__GOAL__. Please write out the data again, starting with the line with "Select pupil name Zaki Bowie" and going on through the end of the data, switching "calendar picker" to "date picker" and leaving everything else unchanged.

Items from a data source:
******
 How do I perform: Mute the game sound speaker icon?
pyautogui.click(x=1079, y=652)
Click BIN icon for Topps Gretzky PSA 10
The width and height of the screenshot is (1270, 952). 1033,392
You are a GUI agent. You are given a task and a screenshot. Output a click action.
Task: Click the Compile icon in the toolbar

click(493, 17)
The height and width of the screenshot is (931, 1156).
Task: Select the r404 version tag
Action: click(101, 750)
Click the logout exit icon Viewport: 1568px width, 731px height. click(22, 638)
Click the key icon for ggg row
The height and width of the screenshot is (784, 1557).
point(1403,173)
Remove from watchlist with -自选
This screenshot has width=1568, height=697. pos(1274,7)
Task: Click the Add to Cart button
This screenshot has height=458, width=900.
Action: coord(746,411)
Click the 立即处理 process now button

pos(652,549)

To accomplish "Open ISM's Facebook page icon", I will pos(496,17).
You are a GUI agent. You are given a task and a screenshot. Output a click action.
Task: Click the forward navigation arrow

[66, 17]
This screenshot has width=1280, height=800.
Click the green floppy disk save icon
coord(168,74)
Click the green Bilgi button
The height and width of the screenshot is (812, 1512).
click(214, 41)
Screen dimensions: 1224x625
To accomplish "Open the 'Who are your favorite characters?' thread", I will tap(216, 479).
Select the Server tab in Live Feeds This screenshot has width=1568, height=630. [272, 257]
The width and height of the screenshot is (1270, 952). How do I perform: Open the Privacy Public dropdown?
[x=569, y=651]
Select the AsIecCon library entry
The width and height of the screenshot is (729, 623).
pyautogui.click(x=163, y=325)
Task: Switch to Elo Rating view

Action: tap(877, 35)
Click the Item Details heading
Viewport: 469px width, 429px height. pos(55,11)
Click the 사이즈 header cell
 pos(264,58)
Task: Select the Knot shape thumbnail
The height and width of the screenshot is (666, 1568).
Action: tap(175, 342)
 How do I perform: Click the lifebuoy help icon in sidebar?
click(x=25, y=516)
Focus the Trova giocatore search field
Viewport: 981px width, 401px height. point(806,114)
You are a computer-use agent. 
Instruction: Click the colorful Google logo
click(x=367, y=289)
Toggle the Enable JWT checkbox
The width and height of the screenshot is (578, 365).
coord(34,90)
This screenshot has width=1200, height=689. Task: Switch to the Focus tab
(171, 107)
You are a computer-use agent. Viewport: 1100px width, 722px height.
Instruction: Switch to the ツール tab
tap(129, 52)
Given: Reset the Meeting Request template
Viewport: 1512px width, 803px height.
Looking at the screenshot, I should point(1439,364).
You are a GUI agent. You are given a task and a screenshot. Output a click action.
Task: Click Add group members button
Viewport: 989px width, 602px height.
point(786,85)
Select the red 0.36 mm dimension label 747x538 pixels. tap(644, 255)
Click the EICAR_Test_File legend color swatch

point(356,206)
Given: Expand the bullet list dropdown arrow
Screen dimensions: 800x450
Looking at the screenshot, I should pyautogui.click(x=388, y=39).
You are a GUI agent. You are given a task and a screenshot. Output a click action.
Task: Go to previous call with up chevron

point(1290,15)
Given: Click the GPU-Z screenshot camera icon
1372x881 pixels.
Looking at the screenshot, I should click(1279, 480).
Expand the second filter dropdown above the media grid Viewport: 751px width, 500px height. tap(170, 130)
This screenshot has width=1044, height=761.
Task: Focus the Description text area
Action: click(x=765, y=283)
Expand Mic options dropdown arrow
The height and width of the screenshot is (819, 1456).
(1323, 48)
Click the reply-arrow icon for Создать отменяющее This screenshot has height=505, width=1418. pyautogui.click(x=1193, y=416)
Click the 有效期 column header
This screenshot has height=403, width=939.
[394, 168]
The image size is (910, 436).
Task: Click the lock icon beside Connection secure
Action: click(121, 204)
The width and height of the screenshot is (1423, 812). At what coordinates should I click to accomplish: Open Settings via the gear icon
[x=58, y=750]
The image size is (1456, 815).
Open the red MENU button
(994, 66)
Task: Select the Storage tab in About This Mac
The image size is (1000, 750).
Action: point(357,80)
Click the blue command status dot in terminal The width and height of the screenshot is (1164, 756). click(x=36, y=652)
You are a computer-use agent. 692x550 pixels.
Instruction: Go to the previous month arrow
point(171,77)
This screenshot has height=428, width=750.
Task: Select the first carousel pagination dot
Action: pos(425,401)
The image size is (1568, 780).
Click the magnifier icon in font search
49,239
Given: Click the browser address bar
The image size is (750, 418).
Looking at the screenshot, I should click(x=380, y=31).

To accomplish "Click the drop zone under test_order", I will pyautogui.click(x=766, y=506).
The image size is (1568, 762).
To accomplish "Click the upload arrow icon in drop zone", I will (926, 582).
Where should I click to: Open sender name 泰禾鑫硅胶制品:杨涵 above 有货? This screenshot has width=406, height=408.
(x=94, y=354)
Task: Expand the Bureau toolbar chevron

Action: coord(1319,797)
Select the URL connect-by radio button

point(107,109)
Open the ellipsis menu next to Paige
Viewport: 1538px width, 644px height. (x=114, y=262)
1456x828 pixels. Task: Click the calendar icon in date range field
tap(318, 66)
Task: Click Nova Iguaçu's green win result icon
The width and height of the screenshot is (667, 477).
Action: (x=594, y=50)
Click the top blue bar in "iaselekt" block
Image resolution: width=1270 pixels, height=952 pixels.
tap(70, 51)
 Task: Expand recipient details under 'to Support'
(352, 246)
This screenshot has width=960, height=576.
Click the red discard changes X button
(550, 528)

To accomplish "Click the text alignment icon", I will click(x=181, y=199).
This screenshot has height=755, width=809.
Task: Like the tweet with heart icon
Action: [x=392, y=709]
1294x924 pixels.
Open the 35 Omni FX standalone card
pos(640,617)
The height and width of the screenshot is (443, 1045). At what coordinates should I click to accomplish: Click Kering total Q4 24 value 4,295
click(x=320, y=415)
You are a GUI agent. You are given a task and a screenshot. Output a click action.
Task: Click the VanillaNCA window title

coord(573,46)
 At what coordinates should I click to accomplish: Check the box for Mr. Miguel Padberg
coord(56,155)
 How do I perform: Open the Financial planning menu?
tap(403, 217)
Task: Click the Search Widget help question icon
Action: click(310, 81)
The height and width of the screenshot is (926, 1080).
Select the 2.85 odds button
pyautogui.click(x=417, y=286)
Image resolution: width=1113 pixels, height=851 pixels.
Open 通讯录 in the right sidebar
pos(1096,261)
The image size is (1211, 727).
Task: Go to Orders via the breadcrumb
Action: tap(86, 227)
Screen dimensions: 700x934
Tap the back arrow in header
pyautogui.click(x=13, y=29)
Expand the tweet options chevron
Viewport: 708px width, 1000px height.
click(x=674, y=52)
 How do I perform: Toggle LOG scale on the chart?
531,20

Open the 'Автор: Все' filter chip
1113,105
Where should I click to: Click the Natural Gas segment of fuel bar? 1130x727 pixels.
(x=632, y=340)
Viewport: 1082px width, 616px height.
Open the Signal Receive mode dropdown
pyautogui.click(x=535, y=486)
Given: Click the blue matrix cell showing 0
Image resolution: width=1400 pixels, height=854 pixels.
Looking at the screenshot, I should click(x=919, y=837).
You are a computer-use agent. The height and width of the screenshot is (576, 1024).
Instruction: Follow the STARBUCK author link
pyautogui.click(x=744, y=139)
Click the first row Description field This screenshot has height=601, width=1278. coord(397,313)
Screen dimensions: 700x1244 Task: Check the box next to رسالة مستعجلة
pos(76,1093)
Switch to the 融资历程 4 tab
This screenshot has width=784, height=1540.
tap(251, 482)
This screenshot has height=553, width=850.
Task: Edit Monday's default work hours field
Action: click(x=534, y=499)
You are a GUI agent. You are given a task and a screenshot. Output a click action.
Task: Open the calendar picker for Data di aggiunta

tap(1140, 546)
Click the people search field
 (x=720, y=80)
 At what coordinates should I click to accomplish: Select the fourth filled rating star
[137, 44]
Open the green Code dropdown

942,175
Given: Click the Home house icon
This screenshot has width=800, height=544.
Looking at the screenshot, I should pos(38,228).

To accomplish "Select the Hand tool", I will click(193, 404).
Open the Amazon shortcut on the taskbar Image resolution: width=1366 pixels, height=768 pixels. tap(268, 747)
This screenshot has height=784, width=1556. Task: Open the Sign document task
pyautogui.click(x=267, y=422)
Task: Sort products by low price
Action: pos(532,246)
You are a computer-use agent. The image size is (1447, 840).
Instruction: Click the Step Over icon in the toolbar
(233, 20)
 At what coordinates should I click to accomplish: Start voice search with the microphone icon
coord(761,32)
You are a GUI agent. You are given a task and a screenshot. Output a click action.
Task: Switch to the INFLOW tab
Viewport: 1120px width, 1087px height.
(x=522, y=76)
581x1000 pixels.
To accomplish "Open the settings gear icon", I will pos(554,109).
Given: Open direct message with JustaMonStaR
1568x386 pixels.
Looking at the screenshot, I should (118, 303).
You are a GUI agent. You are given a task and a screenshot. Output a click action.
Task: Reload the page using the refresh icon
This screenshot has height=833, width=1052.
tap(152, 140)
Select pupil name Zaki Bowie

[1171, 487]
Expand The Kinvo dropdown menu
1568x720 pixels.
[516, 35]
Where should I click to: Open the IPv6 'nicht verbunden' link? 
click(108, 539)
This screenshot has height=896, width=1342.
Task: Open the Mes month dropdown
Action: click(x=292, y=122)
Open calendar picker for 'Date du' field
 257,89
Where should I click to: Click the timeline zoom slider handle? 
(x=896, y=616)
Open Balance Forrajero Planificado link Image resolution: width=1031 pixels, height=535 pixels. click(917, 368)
******
__EXPECTED OUTPUT__.
Select pupil name Zaki Bowie

[1171, 487]
Expand The Kinvo dropdown menu
1568x720 pixels.
[516, 35]
Where should I click to: Open the IPv6 'nicht verbunden' link? 
click(108, 539)
This screenshot has height=896, width=1342.
Task: Open the Mes month dropdown
Action: click(x=292, y=122)
Open date picker for 'Date du' field
 257,89
Where should I click to: Click the timeline zoom slider handle? 
(x=896, y=616)
Open Balance Forrajero Planificado link Image resolution: width=1031 pixels, height=535 pixels. click(917, 368)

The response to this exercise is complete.